If the hydro system can produce enough energy to charge his batteries in 6 hours, the power produced during the remaining hours could be used to power other items in the house and in the winter keep his batteries from getting too cold.

Plot battery charge time versus charging current.

charging_current = np.arange(2,25,0.5)*ureg.amp

plt.plot(charging_current.to('amp'),(battery_charge_rate/charging_current).to('hour'))

plt.grid()
plt.xlim((1,25))                                          
plt.ylabel('Charging time, hours')
plt.xlabel('Charging current, amp')

plt.title('Estimated battery charging time')
plt.show()

The plot above shows that for charging currents of less than about 5.2 amps, the hydro generator can’t fully charge his batteries from the empty condition within one 24 hour period. Most likely the family is using battery energy while charging the batteries, so the hydro generator would need to produce about 8.3 amps.

Site plan

In Michael’s videos about the hydro project, I got the impression that he did not have any measured elevation data for his property. He thought he had about 30 feet of elevation from the spring to his property line. This might be enough for a penstock and tail pipe driving a Pelton or inline turbine. For Michael’s waterwheel the head height is approximately the diameter of the waterwheel but, depending on the bucket design and release angle, could be a little less.

Water source

The water source for the dam comes from a spring located a short distance away from the cabin. The spring also provides water to the cabin’s holding tank for household use. While watching Michael’s videos, I did not hear that he has documented historical data for the water flow rate.

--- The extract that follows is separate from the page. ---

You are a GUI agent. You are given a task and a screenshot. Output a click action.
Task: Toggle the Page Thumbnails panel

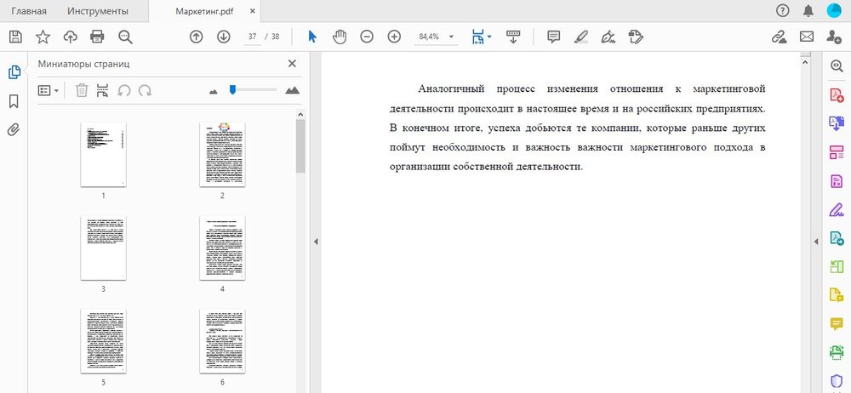[x=14, y=72]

Historical data is critical for determining the economic viability of the hydro project. Michael indicated that from February to June, there is lots of water flowing from the spring. Over the course of the video series, he commented how the spring wasn’t running like it was while they were building the dam. Since the flow rate seems to be seasonal, the analysis that follows will consider a range of flow rates and not use just one value.

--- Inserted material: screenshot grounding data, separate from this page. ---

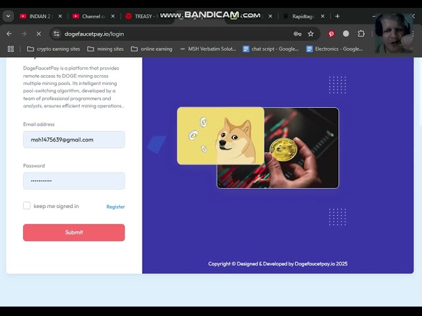The width and height of the screenshot is (422, 316).
Task: Enable the keep me signed in checkbox
Action: click(x=27, y=206)
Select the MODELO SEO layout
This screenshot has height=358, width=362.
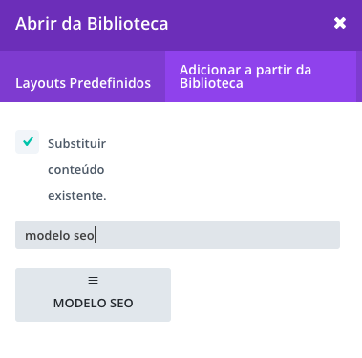point(93,295)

One thing to note is that in [8], the water out of the spring was muddy, which could mean that a lot of surface water flows down the hill during periods of heavy rain and is mixing with the spring water. Surface water mixing in with the spring water could compromise the safety of the spring as a source of potable water.

The dam

The purpose of the dam is to capture water from the spring and allow for the flume to sit at the correct height relative to the waterwheel. The dam’s reservoir is an attractive feature for the property and should be a source of enjoyment year around. He said the water was cold (50F), so in the warm summer months it should be refreshing. The dam structure is a concrete retaining wall, with a water depth of about 4.5 feet at the wall. This type of dam can be classified as a concrete gravity dam where the weight of the dam itself keeps it in place against the weight of the water. Videos [2,3] show some of the dam construction and the following observations and comments are provided:
- The dam’s foundation did not appear to be adequately prepared. Concrete gravity dams are suitable for sites where there is a reasonably sound rock foundation, although a low dam can be built on other soil types. Michael said in the video that Jerry dug down to rock, but this was not apparent. Settling of the foundation and expansion from freezing water from seepage can lead to weakening of the foundation and wall. - The reservoir evacuation method of using a plug in the pipe could have been better thought out. An important consideration is the ability to evacuate (lower or drain) the reservoir in a timely manner. - Interrupting the pour between the footing and the wall created a cold joint, a possible source of leaks. - There was a conspicuous paucity of rebar visible in the construction videos. - The spillway is insufficient. - Head race and flume did not line up with the waterwheel.

There were questions in the comment section about the permit for the dam construction. Michael said he didn’t need a permit. I did a little bit of searching on the internet and he seems to be correct. If the water impounded has a surface area of less than fifteen acres, or the height of the dam is less than 35 feet, and is not on a navigable waterway, a permit is not required.

A small spillway was incorporated into the dam in the center section. The spillway is a hydraulic structure that passes normal (operational) and/or flood flows in a manner that protects the structural integrity of the dam. The spillway appears to be sized incorrectly as evidenced by the dam being over topped in [8].

The spillway width is estimated to be 4 feet wide and the depth of the spillway looks like about 3 inches.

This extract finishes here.